[start Text excerpt]
Honouring Marès' desire, the Barcelona Town Hall agreed to create the museum and locate it in the Gothic Quarter. The first hall was opened in 1946, and the centre was officially inaugurated in 1948.

The museum was laid out taking advantage of a series of buildings that occupied part of the quarters of what used to be the Royal Palace, the headquarters of the counts of Barcelona and the kings of the Catalan-Aragonese Crown in the Middle Ages. The mediaeval-style restoration of some of the areas within the new museum, dovetailing with the campaigns to renovate the Gothic Quarter, furnished the collections with a unique setting.

Currently, you can enter the museum through the courtyard, garden of the aforementioned Royal Palace, from Plaça de Sant Iu, next to the cathedral.
[end Text excerpt]
[start Listing]
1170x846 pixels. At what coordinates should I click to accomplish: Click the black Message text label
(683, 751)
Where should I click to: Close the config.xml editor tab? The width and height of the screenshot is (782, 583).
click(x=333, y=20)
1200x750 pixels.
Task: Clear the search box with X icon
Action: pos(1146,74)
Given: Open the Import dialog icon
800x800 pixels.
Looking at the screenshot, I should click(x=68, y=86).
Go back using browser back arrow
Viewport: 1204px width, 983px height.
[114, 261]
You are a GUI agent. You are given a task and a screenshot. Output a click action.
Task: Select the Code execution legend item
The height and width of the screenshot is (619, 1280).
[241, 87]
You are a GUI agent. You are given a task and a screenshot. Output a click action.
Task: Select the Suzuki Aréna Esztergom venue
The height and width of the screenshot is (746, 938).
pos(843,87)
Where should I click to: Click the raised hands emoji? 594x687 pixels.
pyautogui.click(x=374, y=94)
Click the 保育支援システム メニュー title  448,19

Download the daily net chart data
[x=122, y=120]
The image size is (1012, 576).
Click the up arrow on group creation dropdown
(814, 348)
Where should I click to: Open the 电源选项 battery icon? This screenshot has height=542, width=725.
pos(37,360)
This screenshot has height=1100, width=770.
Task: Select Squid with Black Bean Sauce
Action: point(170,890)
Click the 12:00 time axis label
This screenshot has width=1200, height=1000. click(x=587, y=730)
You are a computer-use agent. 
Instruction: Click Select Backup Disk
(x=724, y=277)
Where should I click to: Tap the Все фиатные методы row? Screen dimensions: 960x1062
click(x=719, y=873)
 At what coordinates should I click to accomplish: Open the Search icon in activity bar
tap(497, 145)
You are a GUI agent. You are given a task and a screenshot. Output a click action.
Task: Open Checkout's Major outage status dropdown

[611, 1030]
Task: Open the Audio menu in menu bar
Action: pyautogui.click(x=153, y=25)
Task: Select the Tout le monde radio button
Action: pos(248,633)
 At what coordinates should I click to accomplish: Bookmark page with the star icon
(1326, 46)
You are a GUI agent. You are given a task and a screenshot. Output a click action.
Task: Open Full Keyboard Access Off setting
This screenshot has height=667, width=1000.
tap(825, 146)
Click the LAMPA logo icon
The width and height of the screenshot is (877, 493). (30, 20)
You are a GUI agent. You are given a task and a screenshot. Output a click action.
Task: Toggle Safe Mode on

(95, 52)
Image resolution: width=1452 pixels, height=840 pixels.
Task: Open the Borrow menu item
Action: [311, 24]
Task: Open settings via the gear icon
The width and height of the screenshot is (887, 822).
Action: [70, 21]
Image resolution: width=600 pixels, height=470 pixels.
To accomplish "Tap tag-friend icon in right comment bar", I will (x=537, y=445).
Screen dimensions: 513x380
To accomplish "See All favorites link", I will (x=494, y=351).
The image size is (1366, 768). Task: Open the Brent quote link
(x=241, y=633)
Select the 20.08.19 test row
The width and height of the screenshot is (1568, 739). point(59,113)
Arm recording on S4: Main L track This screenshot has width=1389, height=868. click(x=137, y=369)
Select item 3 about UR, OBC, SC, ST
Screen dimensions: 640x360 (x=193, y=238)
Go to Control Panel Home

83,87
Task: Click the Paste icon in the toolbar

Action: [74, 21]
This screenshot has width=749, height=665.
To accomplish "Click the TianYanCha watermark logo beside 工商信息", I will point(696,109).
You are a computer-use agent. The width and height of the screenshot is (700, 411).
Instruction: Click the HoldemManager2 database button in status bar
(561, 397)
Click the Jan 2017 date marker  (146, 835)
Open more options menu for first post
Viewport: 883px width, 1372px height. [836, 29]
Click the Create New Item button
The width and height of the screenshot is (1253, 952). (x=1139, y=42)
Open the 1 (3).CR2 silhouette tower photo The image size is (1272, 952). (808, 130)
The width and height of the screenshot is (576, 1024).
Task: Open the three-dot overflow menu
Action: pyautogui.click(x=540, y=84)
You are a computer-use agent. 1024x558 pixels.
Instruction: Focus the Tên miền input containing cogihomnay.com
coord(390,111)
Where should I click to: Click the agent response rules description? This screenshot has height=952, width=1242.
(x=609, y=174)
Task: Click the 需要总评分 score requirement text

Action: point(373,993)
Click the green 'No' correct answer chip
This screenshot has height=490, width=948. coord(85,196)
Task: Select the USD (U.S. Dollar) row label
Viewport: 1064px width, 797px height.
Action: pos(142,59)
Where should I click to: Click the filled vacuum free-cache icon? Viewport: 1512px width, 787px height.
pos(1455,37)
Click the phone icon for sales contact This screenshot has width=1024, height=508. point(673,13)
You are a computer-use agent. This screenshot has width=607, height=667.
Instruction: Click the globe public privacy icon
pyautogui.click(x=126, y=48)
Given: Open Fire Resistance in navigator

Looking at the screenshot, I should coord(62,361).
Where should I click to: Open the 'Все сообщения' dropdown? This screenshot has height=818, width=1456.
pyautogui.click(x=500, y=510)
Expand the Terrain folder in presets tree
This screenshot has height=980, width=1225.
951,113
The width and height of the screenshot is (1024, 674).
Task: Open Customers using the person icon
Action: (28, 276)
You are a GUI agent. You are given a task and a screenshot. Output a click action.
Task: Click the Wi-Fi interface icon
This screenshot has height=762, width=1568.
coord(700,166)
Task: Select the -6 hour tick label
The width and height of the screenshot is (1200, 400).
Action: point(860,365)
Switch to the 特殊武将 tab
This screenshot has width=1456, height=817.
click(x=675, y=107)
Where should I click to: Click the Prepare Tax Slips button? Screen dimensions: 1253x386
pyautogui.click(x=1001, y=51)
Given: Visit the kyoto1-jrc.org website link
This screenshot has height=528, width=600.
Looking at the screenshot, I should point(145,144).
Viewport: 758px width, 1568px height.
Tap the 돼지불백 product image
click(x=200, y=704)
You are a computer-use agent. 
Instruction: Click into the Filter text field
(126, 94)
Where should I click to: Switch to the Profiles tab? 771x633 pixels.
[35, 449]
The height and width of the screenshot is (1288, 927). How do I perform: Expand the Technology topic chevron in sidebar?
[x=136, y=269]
[end Listing]
Exercise prompt:
Write what comes next in the passage about the museum in Barcelona's Gothic Quarter, picking up after its final sentence.

Answer to the exercise:
Even after the museum had opened Frederic Marès never abandoned his passion for collecting and kept acquiring pieces that enabled him to bolster and round out his collections already on display and even start new ones. This, along with the donations from private individuals and public or private institutions, made it necessary to undertake several enlargements of the building.

In late 1948, the four halls in the first building with its entrance was on Comtes de Barcelona street were officially inaugurated. The extension and remodelling projects continued until 1970, when the museum reached its current architectural size.